Interferon-gamma upregulates CCR5 expression in cord and adult blood mononuclear phagocytes.

Divisions of Neonatology, the Clinical Immunology Laboratories, The Children's Hospital of Philadelphia, Philadelphia, PA
Blood (Impact Factor: 9.78). 03/1999; 93(4):1137-44.
Source: PubMed

ABSTRACT The C-C chemokine receptors CCR5 and CCR3 are fusion coreceptors for human immunodeficiency virus (HIV) entry into macrophages. The regulation of their expression influences infectivity by HIV. We report here that interferon-gamma (IFN-gamma) a cytokine that has bidirectional effects on HIV infection of macrophages, significantly upregulated CCR5 and CCR3 cell surface expression in human mononuclear phagocytes isolated from placental cord blood and adult peripheral blood. Monocytes treated with IFN-gamma showed increased chemotaxis to the CCR5 ligands macrophage inflammatory protein-1alpha (MIP-1alpha) and MIP-1beta, confirming the functional relevance of IFN-gamma-induced CCR5 expression. However, IFN-gamma suppressed HIV entry into macrophages.
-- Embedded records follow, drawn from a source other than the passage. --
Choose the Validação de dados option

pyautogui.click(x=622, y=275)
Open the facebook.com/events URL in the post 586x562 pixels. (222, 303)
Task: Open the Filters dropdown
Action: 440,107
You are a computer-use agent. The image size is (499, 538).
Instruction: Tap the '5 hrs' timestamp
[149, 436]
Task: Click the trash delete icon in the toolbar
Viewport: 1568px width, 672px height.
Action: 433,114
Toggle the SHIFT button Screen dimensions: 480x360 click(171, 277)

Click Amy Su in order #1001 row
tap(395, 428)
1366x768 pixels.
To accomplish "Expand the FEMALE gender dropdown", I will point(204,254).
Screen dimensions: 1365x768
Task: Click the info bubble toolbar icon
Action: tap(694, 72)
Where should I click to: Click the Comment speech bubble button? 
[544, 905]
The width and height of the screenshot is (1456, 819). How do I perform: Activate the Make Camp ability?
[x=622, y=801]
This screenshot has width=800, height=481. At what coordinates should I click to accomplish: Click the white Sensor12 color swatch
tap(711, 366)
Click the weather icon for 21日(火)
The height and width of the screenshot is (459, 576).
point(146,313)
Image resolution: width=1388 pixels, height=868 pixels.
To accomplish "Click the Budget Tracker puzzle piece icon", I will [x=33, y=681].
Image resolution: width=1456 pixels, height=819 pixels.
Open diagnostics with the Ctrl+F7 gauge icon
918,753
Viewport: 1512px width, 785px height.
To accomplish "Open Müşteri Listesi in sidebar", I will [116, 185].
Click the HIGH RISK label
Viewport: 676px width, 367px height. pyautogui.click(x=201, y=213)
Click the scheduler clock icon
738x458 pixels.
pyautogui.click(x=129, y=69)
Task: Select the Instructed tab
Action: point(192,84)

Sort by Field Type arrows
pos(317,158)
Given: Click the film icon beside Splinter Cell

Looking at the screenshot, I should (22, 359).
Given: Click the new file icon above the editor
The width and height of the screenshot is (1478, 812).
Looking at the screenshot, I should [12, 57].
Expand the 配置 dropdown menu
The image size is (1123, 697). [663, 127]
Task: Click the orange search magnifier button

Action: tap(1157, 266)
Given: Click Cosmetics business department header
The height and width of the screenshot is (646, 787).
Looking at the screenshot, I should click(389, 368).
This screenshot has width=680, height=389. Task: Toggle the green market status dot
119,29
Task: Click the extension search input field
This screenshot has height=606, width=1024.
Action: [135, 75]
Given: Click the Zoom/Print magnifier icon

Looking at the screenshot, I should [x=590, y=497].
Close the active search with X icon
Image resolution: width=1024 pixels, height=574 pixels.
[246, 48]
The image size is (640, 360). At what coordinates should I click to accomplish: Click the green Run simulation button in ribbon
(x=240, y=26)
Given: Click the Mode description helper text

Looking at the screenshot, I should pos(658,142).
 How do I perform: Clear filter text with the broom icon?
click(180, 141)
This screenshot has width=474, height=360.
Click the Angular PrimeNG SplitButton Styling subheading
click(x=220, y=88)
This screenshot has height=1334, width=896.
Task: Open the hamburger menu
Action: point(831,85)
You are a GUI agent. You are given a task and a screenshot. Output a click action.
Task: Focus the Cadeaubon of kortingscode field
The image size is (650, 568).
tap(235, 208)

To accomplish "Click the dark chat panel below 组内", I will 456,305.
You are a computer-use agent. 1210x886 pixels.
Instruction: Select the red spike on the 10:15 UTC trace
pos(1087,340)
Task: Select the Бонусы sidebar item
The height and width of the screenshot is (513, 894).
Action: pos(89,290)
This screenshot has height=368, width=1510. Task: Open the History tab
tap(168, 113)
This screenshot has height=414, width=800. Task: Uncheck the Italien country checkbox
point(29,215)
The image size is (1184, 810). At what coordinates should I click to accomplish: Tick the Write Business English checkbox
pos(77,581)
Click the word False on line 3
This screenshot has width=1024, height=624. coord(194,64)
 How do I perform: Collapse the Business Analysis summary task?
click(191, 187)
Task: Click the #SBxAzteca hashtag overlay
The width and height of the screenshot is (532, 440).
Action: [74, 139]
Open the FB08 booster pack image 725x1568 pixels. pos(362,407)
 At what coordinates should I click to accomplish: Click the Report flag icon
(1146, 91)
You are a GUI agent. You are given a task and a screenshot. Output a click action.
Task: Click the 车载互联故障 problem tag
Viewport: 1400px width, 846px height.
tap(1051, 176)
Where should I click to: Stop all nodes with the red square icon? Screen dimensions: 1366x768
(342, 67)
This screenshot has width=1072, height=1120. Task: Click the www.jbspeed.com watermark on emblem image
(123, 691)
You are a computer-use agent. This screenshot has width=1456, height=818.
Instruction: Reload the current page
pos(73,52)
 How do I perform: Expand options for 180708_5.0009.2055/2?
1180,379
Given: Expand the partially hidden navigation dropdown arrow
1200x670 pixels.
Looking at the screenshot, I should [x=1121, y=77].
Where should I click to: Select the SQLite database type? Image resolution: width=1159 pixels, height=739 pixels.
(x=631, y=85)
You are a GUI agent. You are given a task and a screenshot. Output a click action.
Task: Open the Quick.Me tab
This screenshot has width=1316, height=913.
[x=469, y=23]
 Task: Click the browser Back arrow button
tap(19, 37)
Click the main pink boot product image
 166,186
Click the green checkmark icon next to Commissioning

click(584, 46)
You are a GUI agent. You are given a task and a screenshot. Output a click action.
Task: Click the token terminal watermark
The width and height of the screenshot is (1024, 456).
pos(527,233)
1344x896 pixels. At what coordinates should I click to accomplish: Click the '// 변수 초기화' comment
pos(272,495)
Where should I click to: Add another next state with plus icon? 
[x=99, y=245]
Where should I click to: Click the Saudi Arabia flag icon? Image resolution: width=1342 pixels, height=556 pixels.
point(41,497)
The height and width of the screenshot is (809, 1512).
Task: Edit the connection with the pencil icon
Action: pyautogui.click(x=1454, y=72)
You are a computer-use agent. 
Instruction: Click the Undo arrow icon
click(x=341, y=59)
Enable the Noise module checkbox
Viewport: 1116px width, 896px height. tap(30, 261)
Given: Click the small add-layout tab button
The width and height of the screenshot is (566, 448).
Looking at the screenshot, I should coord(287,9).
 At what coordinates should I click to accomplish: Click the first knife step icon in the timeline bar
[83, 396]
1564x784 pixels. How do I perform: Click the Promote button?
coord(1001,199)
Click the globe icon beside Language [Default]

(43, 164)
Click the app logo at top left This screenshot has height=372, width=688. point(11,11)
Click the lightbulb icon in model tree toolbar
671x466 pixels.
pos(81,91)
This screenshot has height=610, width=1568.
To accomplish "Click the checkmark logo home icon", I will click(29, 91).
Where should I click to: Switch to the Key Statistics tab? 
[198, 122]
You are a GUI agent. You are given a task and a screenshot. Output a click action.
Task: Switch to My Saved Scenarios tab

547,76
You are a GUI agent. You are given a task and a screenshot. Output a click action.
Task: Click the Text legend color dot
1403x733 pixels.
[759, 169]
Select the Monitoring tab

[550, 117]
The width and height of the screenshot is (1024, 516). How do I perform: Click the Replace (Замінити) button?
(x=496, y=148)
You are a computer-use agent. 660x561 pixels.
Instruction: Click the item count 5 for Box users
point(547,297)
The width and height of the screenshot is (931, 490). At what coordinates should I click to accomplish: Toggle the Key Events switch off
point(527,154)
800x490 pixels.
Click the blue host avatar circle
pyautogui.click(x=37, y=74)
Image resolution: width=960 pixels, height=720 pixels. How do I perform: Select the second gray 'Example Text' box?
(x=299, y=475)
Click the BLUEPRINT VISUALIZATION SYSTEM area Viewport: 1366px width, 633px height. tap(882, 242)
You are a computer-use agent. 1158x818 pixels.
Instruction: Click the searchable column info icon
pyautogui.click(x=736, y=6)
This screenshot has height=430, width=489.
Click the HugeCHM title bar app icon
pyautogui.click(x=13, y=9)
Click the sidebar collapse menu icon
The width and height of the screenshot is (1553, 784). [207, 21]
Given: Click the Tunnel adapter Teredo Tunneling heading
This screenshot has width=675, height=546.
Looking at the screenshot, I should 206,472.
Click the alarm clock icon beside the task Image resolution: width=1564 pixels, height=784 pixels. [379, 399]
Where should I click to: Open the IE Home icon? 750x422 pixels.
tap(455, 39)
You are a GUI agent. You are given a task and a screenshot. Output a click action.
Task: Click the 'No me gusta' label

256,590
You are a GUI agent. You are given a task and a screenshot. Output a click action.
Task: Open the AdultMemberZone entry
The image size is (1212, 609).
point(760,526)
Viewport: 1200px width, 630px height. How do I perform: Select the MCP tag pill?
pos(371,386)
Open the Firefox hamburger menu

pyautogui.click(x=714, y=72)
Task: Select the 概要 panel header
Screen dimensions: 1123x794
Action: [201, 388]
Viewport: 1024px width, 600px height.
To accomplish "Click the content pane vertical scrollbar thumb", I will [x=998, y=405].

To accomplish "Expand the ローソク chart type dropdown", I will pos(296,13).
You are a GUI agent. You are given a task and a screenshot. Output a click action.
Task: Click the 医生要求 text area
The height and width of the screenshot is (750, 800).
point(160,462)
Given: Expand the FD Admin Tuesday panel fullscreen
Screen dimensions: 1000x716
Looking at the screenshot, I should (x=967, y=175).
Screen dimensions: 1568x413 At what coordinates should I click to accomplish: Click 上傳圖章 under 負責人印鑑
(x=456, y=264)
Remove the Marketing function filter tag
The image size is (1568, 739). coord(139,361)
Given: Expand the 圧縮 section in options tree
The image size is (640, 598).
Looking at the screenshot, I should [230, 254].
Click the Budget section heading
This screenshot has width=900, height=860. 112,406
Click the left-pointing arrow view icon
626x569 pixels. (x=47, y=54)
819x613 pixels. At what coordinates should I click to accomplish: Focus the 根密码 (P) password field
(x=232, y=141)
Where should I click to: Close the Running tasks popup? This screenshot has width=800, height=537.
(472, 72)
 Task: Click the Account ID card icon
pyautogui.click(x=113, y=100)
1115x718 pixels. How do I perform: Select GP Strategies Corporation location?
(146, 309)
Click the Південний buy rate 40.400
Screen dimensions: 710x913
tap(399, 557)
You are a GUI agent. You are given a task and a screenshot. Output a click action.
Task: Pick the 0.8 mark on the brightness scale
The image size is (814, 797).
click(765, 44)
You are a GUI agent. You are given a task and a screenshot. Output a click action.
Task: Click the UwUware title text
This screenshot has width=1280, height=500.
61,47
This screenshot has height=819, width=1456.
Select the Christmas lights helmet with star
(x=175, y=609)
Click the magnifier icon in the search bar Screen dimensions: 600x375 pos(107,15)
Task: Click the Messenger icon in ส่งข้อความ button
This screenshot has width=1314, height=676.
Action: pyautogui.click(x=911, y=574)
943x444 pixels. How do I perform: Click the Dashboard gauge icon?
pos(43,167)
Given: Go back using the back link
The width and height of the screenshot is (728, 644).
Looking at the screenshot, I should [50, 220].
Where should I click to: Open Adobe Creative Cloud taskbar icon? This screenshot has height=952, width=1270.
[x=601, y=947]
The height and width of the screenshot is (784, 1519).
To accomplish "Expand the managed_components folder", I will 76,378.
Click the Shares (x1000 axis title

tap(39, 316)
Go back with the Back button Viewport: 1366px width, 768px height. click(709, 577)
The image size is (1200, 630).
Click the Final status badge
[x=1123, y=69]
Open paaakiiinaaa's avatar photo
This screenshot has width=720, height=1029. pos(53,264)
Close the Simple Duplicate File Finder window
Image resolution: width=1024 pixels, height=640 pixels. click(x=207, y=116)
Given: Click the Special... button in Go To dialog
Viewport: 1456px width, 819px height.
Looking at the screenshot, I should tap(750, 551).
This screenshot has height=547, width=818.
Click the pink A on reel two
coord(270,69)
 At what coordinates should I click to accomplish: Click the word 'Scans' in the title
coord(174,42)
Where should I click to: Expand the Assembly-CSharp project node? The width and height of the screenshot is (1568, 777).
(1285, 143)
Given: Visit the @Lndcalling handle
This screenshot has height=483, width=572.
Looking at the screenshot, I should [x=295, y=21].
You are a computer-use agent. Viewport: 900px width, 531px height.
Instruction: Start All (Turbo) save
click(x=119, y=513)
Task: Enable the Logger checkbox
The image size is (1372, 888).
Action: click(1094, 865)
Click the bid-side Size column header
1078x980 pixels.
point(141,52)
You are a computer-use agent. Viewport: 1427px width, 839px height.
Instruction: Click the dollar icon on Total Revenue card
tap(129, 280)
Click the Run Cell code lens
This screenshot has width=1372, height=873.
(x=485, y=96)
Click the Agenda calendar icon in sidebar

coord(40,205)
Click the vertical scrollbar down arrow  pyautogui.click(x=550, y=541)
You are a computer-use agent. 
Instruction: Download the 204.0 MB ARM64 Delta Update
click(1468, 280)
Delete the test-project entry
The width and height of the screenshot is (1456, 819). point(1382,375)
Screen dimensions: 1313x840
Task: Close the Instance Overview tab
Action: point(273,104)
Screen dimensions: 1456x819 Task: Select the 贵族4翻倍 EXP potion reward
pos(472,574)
Interestingly, we demonstrated that IFN-gamma inhibited cell surface expression of CD4, the major receptor for HIV. This finding may explain the suppressive effect of IFN-gamma on HIV entry into macrophages, despite its enhancing effect on the expression of CCR5 and CCR3 by these cells. In addition, IFN-gamma-induced secretion of C-C chemokines (RANTES, MIP-1alpha, and MIP-1beta) by mononuclear phagocytes may also suppress HIV entry into macrophages. These data provide further evidence for cytokine-mediated regulation of CCR5 expression and are consistent with a novel paradigm in which cytokines regulate HIV infection and leukocyte migration by reciprocal and opposing effects on the expression of CD4 and chemokine receptors.